I was about as mercifully unaware of the Casey Anthony trial as someone living in Central Florida can possibly be. I mean, obviously I heard about the mystery, the discovery of the body, the trial, and the verdict, but I wasn’t obsessed about it like a lot of other people seemed to be, nor does the verdict keep me up at night. Hey, I wasn’t on the jury; what the heck do I know? I’m struggling a bit to understand why some people have a sense of outrage over this crime that isn’t mirrored by their outrage over every other equally horrible thing done to some other child. You would think this was the only child ever murdered, and, further, you would think these people had personally inspected all the evidence.
But enough–more than enough, really–about Casey Anthony. Like I said, I’m not interested in talking about her. The only reason I bring her up was, in the aftermath of the verdict, one of the things I heard from some media outlet I’ve long since forgotten was that investigators discovered, on some computer that Anthony had access to, a Google search for how to make chloroform.
And I thought, well shoot, I’ve done that.

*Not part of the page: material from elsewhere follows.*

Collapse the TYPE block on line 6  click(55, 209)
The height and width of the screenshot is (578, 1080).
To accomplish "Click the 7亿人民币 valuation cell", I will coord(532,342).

This blog isn’t intended to be only for writers, but I know most of the hits I get are from other writers, and I bet you all know exactly what I’m talking about.
Most stories have antagonists, and, if you write genre fiction, your antagonist probably isn’t a cheating husband or a demeaning boss. Your antagonist is likely some level of evil. And if you write genre fiction, the stakes are probably high. Your antagonist probably intends to do some pretty effed-up stuff.
Which means, to make him credible, you have to learn exactly how to be the best bad guy you can be. And, short of cultivating experience in robbing banks or making doomsday devices, the best way to sound credible about being evil without leaving your living room is Google.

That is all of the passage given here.